Throughout the episode, Angelina and Cindy discuss the application of Kipling’s lessons in modern education and parenting. They advocate for allowing stories to impart morals organically, rather than overtly instructing children on the lessons, thereby fostering a deeper internalization of values.
[74:10] Cindy Rollins:
Cindy advises against spelling out the morals explicitly when reading to children:
“There is a moral in this story, but it's not spelled out.”
[74:25] Angelina Stanford:
She emphasizes the importance of experiential learning through storytelling:
“Let your child feed on that.”
This approach aligns with Charlotte Mason’s educational philosophy, promoting engagement and critical thinking.
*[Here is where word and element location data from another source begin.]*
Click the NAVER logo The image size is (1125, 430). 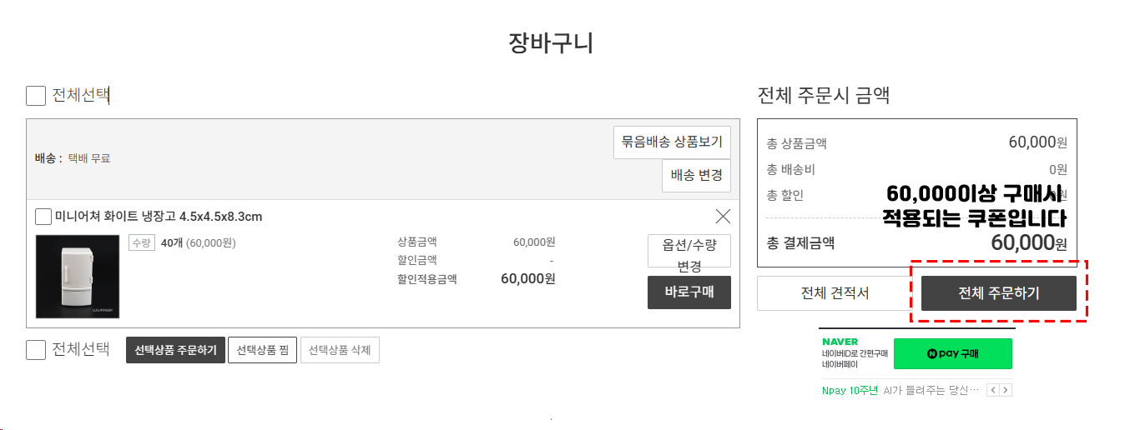pos(840,342)
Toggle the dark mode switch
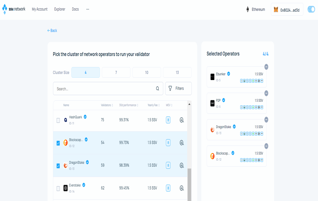 point(311,9)
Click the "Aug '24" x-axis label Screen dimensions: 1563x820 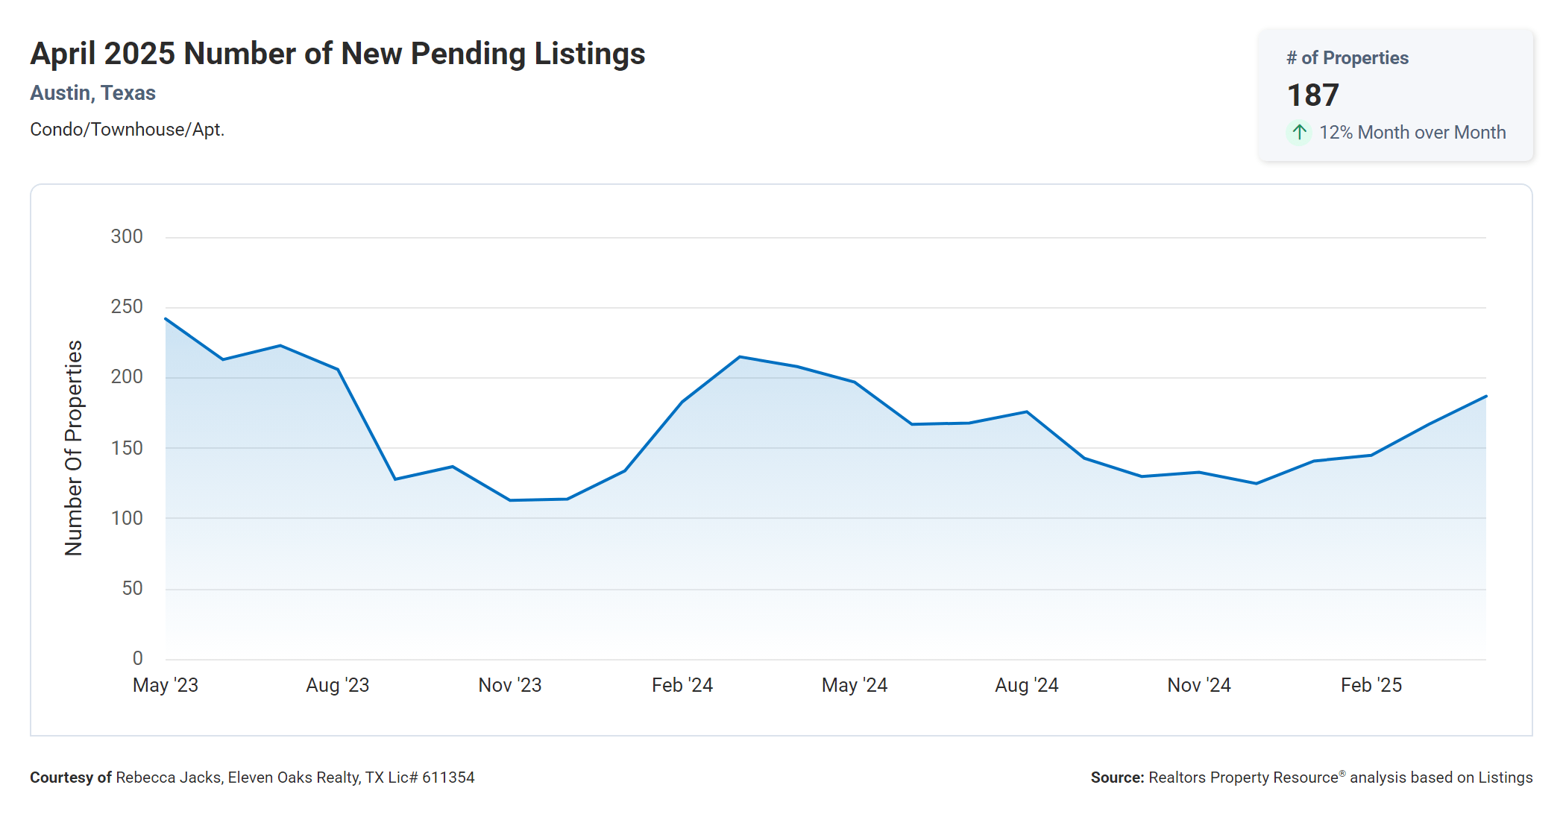1027,685

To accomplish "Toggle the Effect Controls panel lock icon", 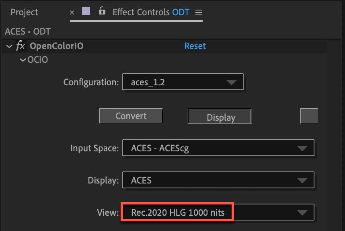I will (102, 11).

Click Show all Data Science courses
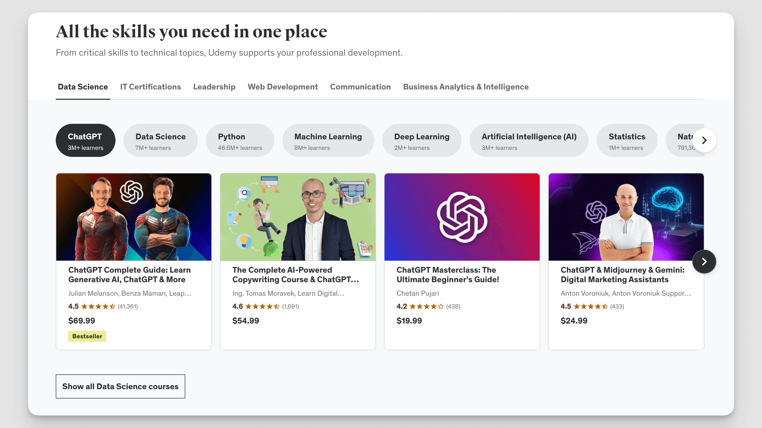(x=120, y=386)
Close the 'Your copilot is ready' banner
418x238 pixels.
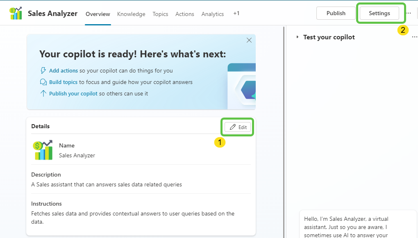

As the episode wraps up, the trio reflects on the profound impact of "Kaa’s Hunting" on their understanding of law, responsibility, and personal growth. They express excitement for the final episode in their Jungle Book series, poised to discuss "Tiger Tiger."
Notable Closing Quote:
[69:00] Angelina Stanford:
Reflecting on the episode’s insights, Angelina remarks:
“Now, Beast fables have morals, and he's not spelling it out... There is a moral here, but it's not spelled out.”
Episode 286 offers a rich, nuanced exploration of Kipling’s "Kaa’s Hunting," intertwining literary analysis with educational philosophy. Through engaging dialogue and thoughtful reflections, Angelina, Thomas, and Cindy illuminate the timeless relevance of beast fables in understanding societal laws and personal ethics. This episode not only deepens listeners’ appreciation of The Jungle Book but also inspires educators and parents to harness the power of literature in fostering meaningful moral development.
Stay tuned for the next episode, where Angelina and Thomas will conclude their series with a deep dive into "Tiger Tiger." Engage with the community by visiting HouseOfHumaneLetters.com and MorningTimeForMoms.com for more resources and upcoming events.
Note: All quotes have been accurately attributed and timestamped as per the transcript provided.